PLOS equation sample

Let’s start with the primary weakness of the study: what the test subjects were asked to do bears little resemblance to the act of writing a research paper. There was no editing, no rearranging of sections, no swapping out of figures or tables or equations, no inclusion of references (!)—none of the most time-consuming actions associated with this kind of writing.1 I have no idea whether these things are faster in LaTeX than they are in Word, but neither do the authors of this study. The results might be applicable to the efficiency of secretaries, but not to that of scholars.

You might see this complaint as just sour grapes from an old LaTeX user and Word hater, and there’s probably some truth in that, even though I almost never use LaTeX directly anymore. I prefer to write my reports in Markdown. Yes, LaTeX is generated as an intermediate step on the way to the final PDF, but I almost never touch it. Only if I need to do something special, like create sideways figures, do I open the LaTeX file and edit it. Still, I can’t imagine going back to Word.

Despite this bias, I’m convinced the study is absolutely correct in one of its conclusions: making tables in Word has to be more efficient that making them in LaTeX. I say this with complete confidence, even though I haven’t made a table in Word in 20 years and have no idea how recent versions of Word work, because nothing can be worse than laying out a table in LaTeX. Ampersands for separating columns? Double backslashes for separating rows? What kind of sick, twisted mind would come up with abominations like these?

If you’re a LaTeX user, I’m sure a chill ran up your spine when you looked at the table the study’s participants were supposed to reproduce.2 The multiline headings, the subheadings, the many horizontal rules—these are the formatting niceties that LaTeX is so clumsy at. It’s almost as if the study’s authors went out of their way to find a table that would be especially hard to format in LaTeX.

When I switched from troff to LaTeX about 15 years ago, what I missed most was tbl, the table preprocessor for the troff system. If you look at examples of tbl input, you might see it as too terse, no better than LaTeX’s weird commands. But in practice, I found tbl far easier to use, especially in tables that need column or row spans.

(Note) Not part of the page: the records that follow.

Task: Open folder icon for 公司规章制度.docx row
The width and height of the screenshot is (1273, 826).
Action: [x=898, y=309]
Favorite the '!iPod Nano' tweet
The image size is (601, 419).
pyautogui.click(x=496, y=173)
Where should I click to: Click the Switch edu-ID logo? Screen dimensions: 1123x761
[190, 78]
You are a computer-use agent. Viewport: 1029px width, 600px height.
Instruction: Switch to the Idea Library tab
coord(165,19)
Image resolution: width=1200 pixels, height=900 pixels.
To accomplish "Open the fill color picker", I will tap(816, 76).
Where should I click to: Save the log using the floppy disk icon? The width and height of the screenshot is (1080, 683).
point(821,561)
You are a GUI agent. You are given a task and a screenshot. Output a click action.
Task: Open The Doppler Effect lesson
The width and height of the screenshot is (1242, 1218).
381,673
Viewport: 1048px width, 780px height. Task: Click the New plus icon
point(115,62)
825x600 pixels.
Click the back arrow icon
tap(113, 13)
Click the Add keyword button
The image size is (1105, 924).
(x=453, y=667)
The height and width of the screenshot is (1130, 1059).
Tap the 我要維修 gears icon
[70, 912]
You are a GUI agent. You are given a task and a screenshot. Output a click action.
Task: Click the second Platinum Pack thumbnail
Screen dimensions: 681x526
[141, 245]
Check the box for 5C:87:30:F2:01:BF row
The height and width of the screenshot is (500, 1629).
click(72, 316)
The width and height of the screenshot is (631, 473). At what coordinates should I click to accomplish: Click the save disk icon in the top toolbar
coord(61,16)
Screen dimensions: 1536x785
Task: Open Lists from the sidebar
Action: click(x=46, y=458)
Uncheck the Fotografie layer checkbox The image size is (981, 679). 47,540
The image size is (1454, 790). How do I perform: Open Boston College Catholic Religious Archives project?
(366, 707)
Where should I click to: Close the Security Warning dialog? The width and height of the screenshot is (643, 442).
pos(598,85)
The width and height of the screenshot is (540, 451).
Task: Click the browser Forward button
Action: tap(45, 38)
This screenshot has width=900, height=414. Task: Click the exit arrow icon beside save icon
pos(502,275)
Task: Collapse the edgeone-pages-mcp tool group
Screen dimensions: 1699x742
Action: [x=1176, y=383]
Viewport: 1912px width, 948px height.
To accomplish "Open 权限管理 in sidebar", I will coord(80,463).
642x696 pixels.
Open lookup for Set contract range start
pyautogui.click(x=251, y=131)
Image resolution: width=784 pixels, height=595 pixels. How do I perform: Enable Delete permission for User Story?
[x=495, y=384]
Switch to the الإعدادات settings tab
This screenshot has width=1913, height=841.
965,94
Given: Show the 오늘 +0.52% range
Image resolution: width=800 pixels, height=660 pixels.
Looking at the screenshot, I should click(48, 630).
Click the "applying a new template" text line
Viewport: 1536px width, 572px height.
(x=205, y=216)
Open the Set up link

Even easier, though, is to use MultiMarkdown tables. They can’t handle complicated formatting, but for simple tables they’re easier to write than LaTeX or tbl. And they’re easier to read if you format them nicely. The XSLT in my report writing workflow automatically converts them to LaTeX format, so I can avoid the ampersands and double backslashes most of the time.


  1. Apart from thinking. 

  2. And not just because it’s offensively ugly.